SHANGHAI (Reuters) – China's imports of key commodities, such as iron ore and copper, defied expectations for a monthly fall to stay high in July, but weak trade figures and a nine-month low in crude oil imports painted a picture of a slowing economy.
China is the world's second-largest oil consumer and the top buyer of iron ore, coal and several industrial metals, with investors and miners around the world relying on its appetite to prop up commodities prices hit by sluggish demand from the US and Europe.
Analysts said an unexpected monthly rise of 6 percent in copper imports in July and a slight 0.8% fall in shipments of iron ore belied broader signs that China's economy was slowing swiftly, as it confronts slowing demand from its top trade partners, the European Union and the US.
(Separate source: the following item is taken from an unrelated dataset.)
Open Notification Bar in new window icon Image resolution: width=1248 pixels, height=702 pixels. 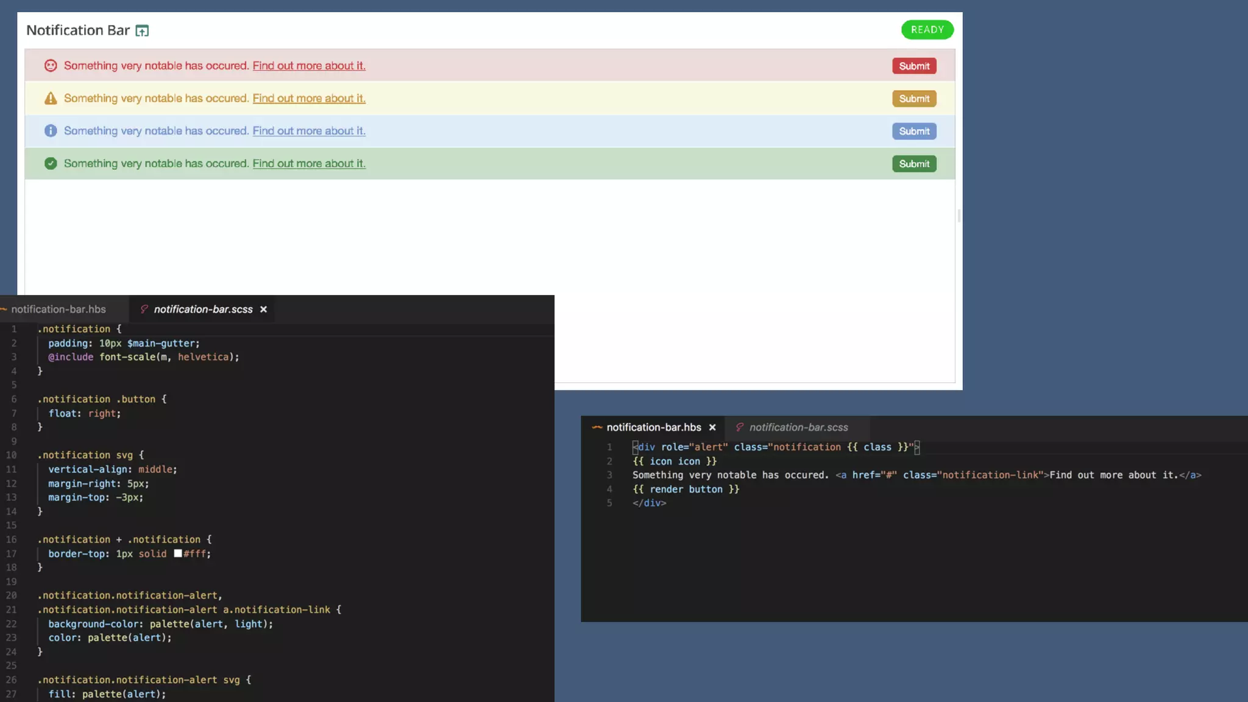tap(142, 30)
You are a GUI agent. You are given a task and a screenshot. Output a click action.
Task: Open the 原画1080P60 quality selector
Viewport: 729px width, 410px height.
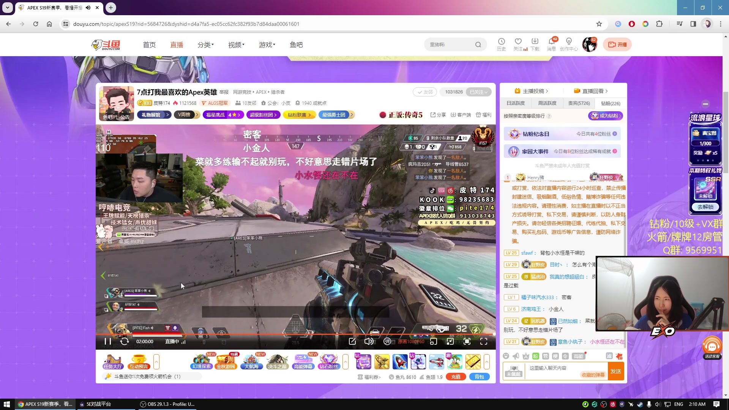[411, 341]
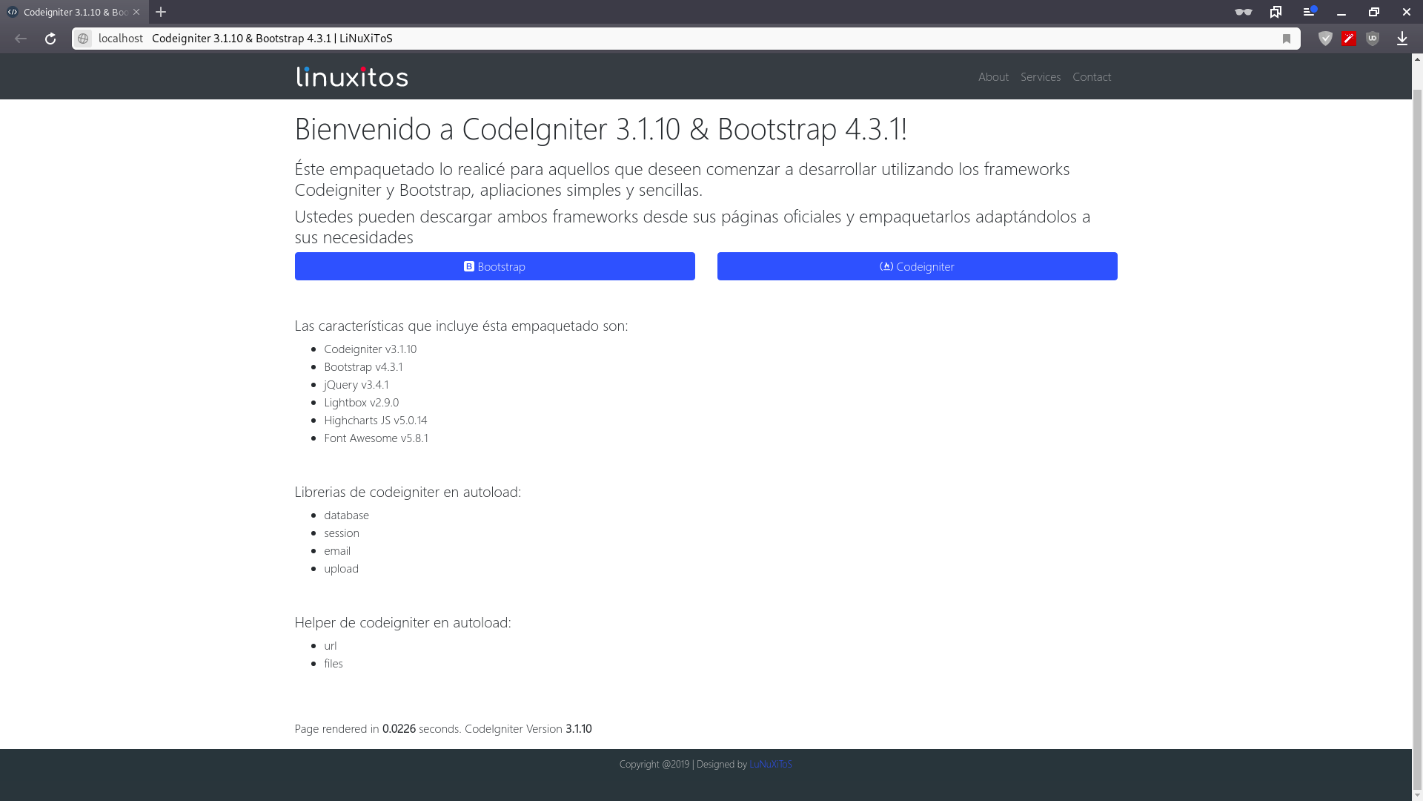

"I would not link an increase in Chinese copper imports to domestic demand because I don't see demand improving from here, it's actually very soft," said Judy Zhu, a commodities analyst at Standard Chartered Bank in Shanghai.
"A lot of imports are under term contracts so they have to import anyway, and this could result in bonded stockpiles rising."
Tumbling July spot prices of steel, iron-ore and coal, which are leading indicators of industrial activity, underscored that China's demand for commodities had weakened further in the third quarter, raising doubts about whether growth is bottoming out.
"I expect to see bigger declines in imports in August and September. We've already seen production cuts among steel companies and even the larger ones have also scaled back output," said Helen Lau, a senior analyst with broking house UOB-Kay Hian.
"More importantly, there are no signs of improvement in steel demand, so steel mills will probably keep inventory of iron ore low."
Data on Friday also showed China's exports in July rose by just 1% from a year ago, undershooting forecasts by a big margin, to register the weakest growth since January. Shipments to the European Union dropped more than 16%.
China would face a challenge in meeting its target of 10% growth in trade in the second half of the year, Vice Commerce Minister Gao Hucheng had told reporters ahead of the data.
China's implied oil demand stood at its second-lowest this year, despite an annual rise of 0.9% to 9.15-million barrels per day, while average daily imports fell 3% from a month ago to hit a nine-month low.
Copper imports in July were 366 548 t, while those of iron ore dipped to 57.87-million tons. Soy imports rose to a 25-month high of 5.87-million tonnes, up 4.4% on the month.
CHANCE OF MORE EASING
The downbeat monthly data has boosted expectations for more policy easing by Beijing to shore up economic growth, which has slid since the beginning of 2011 to reach 7.6% in the second quarter, its weakest since the global financial crisis.
Beijing must act swiftly if its economy and commodities demand are to rebound in the second half, analysts said.
"The timing of this will be critical. A deeper slowdown and policy lags might delay the turning point and resultant recovery expected in the second half," Lachlan Shaw, commodities analyst the Commonwealth Bank of Australia, told clients in a note.
"The net impact on commodity prices will depend on whether new stimulus is timely enough to distract from a demand 'pothole' extending in the second half."
Analysts expect Beijing to cut interest rates in the third quarter and order two more cuts in the amount banks are required to hold as reserves by the end of the year.
Still, analysts said, any economic improvement will be fragile as the euro zone debt crisis and a sluggish US recovery hold down global growth, the key factor that pushed China's new export orders in July to their steepest fall in eight months.